Cette résistance, cette lutte, Polymnia Athanassiadi nous la décrit très bien, avec l’exigence d’une érudite maîtrisant avec talent la technique philologique et les finesses philosophiques d’un âge qui en avait la passion. Mais ce qui donne encore plus d’intérêt à cette recherche, c’est la situation (pour parler comme les existentialistes) adoptée pour en rendre compte. Car le point de vue platonicien est suivi des commencements à la fin, de Numénius à Damascius, ce qui bascule complètement la compréhension de cette époque, et octroie une légitimité à des penseurs qui avaient été dédaignés par la philosophie universitaire. Ce n’est d’ailleurs pas une moindre gageure que d’avoir reconsidéré l’importance de la théurgie, notamment celle qu’a conçue et réalisée Jamblique, dont on perçoit la noblesse de la tâche, lui qui a souvent fort mauvaise presse parmi les historiens de la pensée.
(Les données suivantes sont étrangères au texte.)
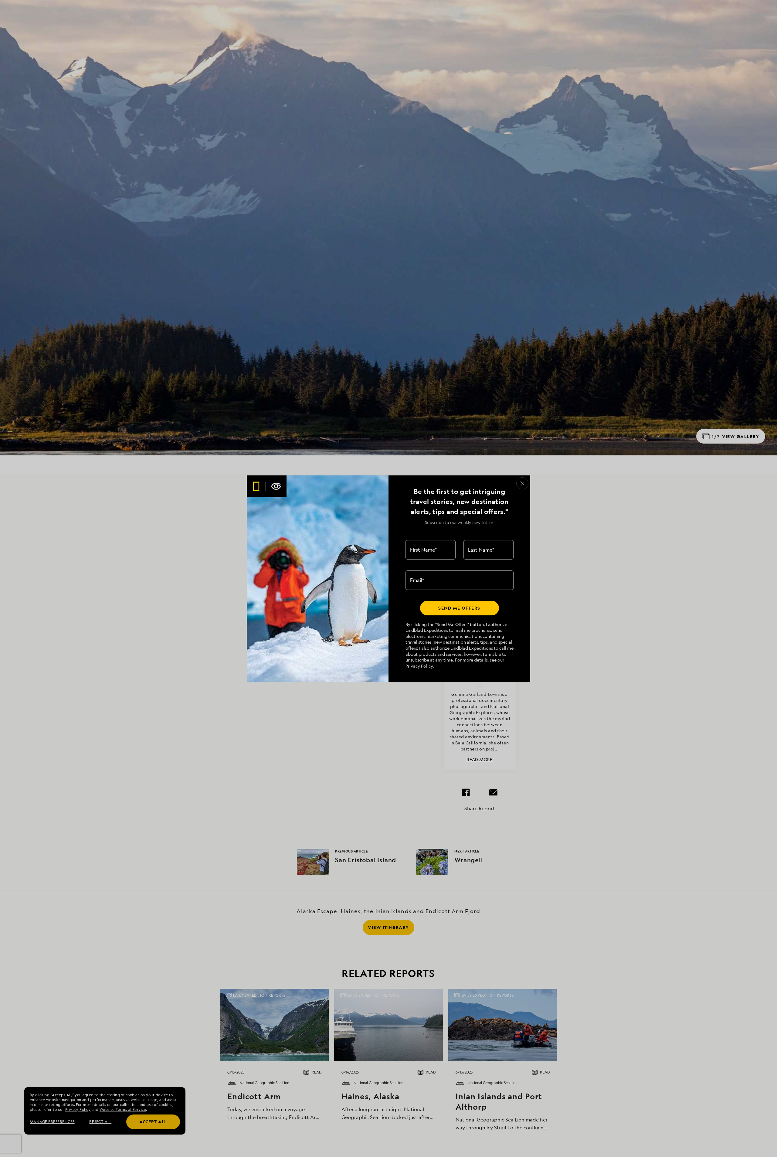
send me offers (459, 608)
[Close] (522, 483)
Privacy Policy (419, 666)
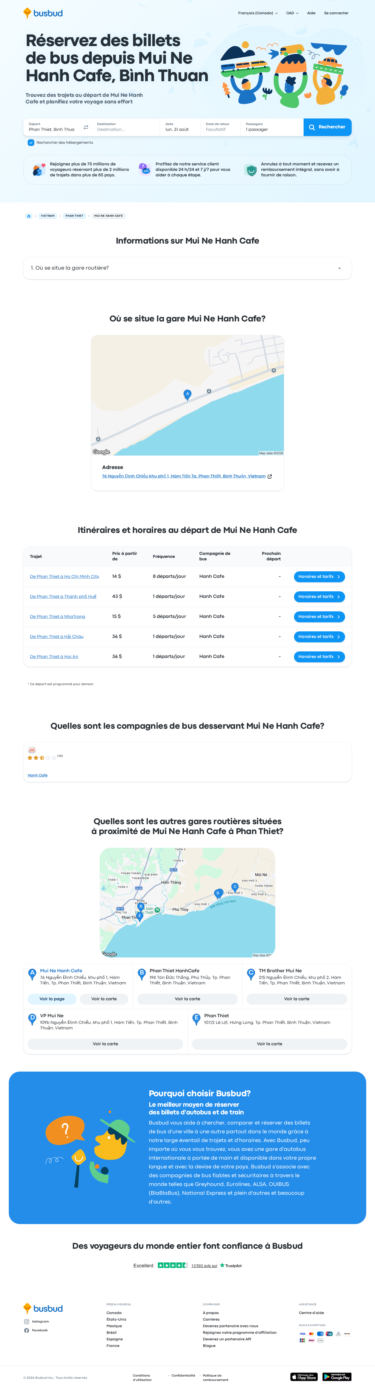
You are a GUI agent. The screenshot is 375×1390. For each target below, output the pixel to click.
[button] (86, 127)
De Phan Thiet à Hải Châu (56, 637)
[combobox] (52, 127)
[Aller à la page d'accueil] (43, 13)
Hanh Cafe (37, 775)
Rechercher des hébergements (65, 142)
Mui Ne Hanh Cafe (61, 971)
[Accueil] (29, 216)
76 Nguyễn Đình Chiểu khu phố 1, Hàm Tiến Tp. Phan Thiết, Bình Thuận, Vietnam (184, 476)
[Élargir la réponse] (339, 268)
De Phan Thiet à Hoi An (54, 657)
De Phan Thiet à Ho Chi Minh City (64, 577)
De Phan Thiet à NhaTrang (57, 617)
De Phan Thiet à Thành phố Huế (63, 597)
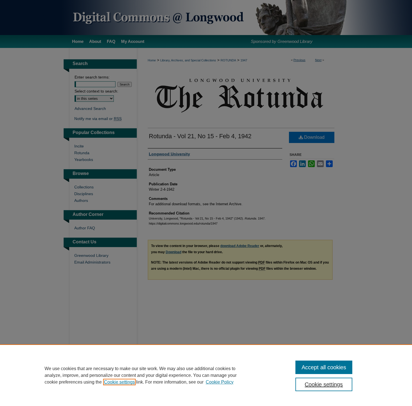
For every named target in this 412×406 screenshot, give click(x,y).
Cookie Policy (219, 382)
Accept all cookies (324, 367)
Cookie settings (119, 382)
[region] (206, 375)
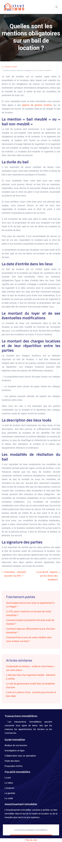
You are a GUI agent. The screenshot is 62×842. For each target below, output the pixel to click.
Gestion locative (11, 67)
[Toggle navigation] (56, 7)
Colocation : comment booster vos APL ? (15, 574)
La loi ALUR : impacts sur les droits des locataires (47, 576)
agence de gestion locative (36, 105)
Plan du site (31, 840)
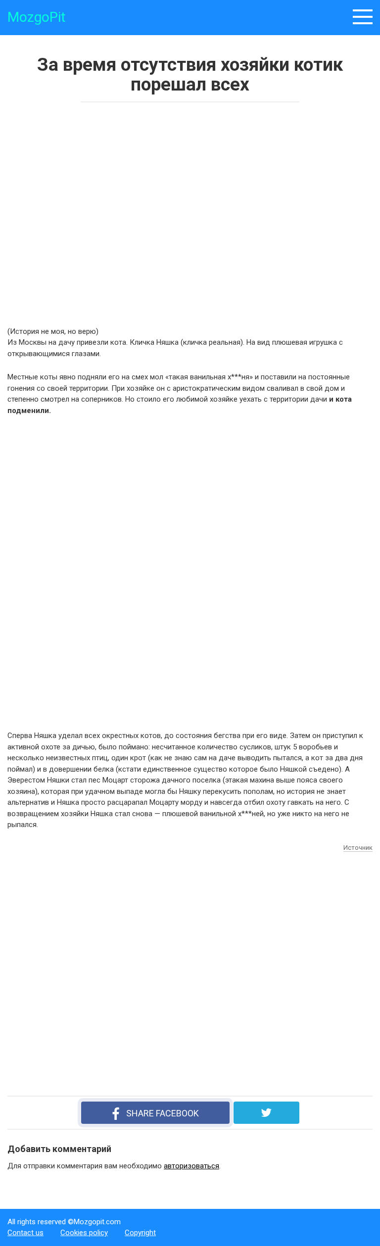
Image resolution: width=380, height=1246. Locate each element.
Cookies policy (84, 1232)
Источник (358, 847)
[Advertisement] (150, 211)
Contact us (25, 1232)
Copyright (140, 1232)
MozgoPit (36, 17)
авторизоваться (191, 1165)
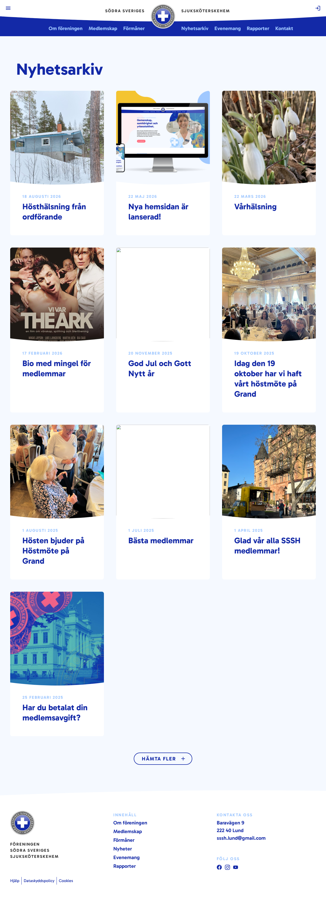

Pendant ces temps très troublés, où l’Empire accuse les assauts des Barbares, s’engage dans un combat sans merci avec l’ennemi héréditaire parthe, où le centre du pouvoir est maintes fois disloqué, amenant des guerres civiles permanentes, où la religiosité orientale mine l’adhésion aux dieux ancestraux, l’hellénisme (qui est la pensée de ce que Paul Veyne nomme l’Empire gréco-romain) est sur la défensive. Il lui faut trouver une formule, une clé, pour sauver l’essentiel, la terre et le ciel de toujours. Nous savons maintenant que c’était un combat vain (en apparence), en tout cas voué à l’échec, dès lors que l’État allait, par un véritable putsch religieux, imposer le culte galiléen. Durant trois ou quatre siècles, la bataille se déroulerait, et le paganisme perdrait insensiblement du terrain. Puis on se réveillerait avec un autre ciel, une autre terre. Comme le montre bien Polymnia Athanassiadi, cette « révolution » se manifeste spectaculairement dans la relation qu’on cultive avec les morts : de la souillure, on passe à l’adulation, au culte, voire à l’idolâtrie des cadavres.
À travers cette transformation des cœurs, et de la représentation des corps, c’est une nouvelle conception de la vérité qui vient au jour. Mais, comme cela advient souvent dans l’étreinte à laquelle se livrent les pires ennemis, un rapport spéculaire s’établit, où se mêlent attraction et répugnance. Récusant la notion de Zeigeist, trop vague, Polymnia Athanassiadi préfère celui d’« osmose » pour expliquer ce phénomène universel qui poussa les philosophes à définir, dans le champ de leurs corpus, une « orthodoxie », tendance complètement inconnue de leurs prédécesseurs. Il s’agit là probablement de la marque la plus impressionnante d’un âge qui, par ailleurs, achèvera la logique de concentration extrême des pouvoirs politique et religieux qui était contenu dans le projet impérial. C’est dire l’importance d’un tel retournement des critères de jugement intellectuel et religieux pour le destin de l’Europe.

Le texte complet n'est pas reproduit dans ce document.